__Exercise aim__
Your answer should be only the lines below from the one with "Screen dimensions: 526x624" to the one with "Collapse the filter", repeated exactly, ends included.

Entries taken from a collection:
"""
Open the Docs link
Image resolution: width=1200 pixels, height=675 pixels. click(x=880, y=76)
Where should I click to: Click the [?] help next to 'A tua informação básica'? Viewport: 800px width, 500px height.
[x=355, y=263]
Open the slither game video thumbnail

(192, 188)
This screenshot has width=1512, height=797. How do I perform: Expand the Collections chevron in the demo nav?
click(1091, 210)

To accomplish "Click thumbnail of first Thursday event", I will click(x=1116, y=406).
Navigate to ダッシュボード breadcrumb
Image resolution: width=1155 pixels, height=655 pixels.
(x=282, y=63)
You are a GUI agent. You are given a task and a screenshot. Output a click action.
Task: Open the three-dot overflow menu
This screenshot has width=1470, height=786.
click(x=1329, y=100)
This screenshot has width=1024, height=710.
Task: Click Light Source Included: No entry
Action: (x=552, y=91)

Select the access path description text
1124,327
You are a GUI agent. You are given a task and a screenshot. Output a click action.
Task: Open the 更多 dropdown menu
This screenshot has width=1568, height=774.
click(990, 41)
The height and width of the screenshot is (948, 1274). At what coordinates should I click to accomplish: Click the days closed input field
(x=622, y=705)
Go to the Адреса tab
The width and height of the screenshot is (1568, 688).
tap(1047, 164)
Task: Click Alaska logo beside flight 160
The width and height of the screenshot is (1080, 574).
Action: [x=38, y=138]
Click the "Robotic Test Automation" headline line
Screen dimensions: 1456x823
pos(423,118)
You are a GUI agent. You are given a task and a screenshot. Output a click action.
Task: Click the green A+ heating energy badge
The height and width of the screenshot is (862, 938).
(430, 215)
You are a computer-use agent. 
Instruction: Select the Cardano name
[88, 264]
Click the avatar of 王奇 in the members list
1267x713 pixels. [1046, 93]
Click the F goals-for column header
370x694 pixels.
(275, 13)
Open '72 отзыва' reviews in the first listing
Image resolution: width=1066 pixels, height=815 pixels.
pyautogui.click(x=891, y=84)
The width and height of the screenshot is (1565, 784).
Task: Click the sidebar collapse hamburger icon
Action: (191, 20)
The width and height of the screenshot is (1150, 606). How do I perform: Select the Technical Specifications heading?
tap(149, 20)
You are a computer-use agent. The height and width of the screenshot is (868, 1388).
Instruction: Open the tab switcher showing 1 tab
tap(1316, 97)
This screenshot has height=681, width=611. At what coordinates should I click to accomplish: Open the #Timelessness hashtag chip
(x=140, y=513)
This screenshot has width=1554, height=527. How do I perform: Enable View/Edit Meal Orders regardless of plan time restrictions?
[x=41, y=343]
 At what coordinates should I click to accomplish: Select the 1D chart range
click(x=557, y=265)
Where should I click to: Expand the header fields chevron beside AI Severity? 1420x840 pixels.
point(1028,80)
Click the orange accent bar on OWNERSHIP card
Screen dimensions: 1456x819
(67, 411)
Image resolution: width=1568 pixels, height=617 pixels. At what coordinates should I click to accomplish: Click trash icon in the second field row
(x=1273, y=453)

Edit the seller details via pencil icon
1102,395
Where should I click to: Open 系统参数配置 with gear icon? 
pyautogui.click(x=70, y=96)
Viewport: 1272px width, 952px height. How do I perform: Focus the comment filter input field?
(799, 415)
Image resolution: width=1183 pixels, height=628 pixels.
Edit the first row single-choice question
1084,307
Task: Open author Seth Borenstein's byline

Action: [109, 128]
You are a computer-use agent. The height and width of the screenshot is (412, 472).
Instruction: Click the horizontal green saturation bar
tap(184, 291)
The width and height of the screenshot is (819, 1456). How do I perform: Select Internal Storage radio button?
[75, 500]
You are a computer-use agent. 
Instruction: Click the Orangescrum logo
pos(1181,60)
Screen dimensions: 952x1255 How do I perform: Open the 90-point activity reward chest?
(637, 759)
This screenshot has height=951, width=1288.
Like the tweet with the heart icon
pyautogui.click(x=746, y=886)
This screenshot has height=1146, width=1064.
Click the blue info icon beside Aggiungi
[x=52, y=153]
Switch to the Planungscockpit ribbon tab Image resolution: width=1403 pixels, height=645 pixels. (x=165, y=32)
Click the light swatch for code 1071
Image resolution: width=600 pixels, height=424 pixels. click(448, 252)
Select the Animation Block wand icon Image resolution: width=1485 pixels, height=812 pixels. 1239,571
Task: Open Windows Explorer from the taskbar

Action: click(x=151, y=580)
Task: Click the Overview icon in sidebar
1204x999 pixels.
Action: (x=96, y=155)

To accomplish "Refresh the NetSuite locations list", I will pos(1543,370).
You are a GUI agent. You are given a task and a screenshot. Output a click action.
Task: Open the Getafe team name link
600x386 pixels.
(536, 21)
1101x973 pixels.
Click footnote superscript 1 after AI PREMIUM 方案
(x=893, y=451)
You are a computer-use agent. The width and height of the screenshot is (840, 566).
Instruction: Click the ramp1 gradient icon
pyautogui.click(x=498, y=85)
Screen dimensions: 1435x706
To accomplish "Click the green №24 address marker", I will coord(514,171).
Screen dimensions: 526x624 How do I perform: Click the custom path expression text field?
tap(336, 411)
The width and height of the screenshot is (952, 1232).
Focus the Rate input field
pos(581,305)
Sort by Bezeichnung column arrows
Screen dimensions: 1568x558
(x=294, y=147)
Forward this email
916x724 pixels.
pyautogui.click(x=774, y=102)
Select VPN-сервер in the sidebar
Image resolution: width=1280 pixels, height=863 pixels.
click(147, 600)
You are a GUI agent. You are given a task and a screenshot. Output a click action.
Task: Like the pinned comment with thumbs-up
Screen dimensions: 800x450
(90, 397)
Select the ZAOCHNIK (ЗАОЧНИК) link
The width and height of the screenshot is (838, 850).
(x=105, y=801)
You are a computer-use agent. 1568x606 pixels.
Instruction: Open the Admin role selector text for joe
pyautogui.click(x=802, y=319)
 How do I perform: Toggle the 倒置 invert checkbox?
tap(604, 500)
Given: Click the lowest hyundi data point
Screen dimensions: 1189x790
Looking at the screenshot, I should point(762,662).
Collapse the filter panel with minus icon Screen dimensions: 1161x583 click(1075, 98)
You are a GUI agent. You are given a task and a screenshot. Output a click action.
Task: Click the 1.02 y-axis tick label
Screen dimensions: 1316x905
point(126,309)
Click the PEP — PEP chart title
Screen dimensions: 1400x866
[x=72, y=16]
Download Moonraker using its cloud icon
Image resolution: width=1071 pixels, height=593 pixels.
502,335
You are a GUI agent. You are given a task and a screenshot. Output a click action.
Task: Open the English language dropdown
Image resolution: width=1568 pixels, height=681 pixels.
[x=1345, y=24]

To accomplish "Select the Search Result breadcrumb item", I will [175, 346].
"""
__Exercise result__
Screen dimensions: 526x624 How do I perform: Click the custom path expression text field?
tap(336, 411)
The width and height of the screenshot is (952, 1232).
Focus the Rate input field
pos(581,305)
Sort by Bezeichnung column arrows
Screen dimensions: 1568x558
(x=294, y=147)
Forward this email
916x724 pixels.
pyautogui.click(x=774, y=102)
Select VPN-сервер in the sidebar
Image resolution: width=1280 pixels, height=863 pixels.
click(147, 600)
You are a GUI agent. You are given a task and a screenshot. Output a click action.
Task: Like the pinned comment with thumbs-up
Screen dimensions: 800x450
(90, 397)
Select the ZAOCHNIK (ЗАОЧНИК) link
The width and height of the screenshot is (838, 850).
(x=105, y=801)
You are a computer-use agent. 1568x606 pixels.
Instruction: Open the Admin role selector text for joe
pyautogui.click(x=802, y=319)
 How do I perform: Toggle the 倒置 invert checkbox?
tap(604, 500)
Given: Click the lowest hyundi data point
Screen dimensions: 1189x790
Looking at the screenshot, I should point(762,662).
Collapse the filter panel with minus icon Screen dimensions: 1161x583 click(1075, 98)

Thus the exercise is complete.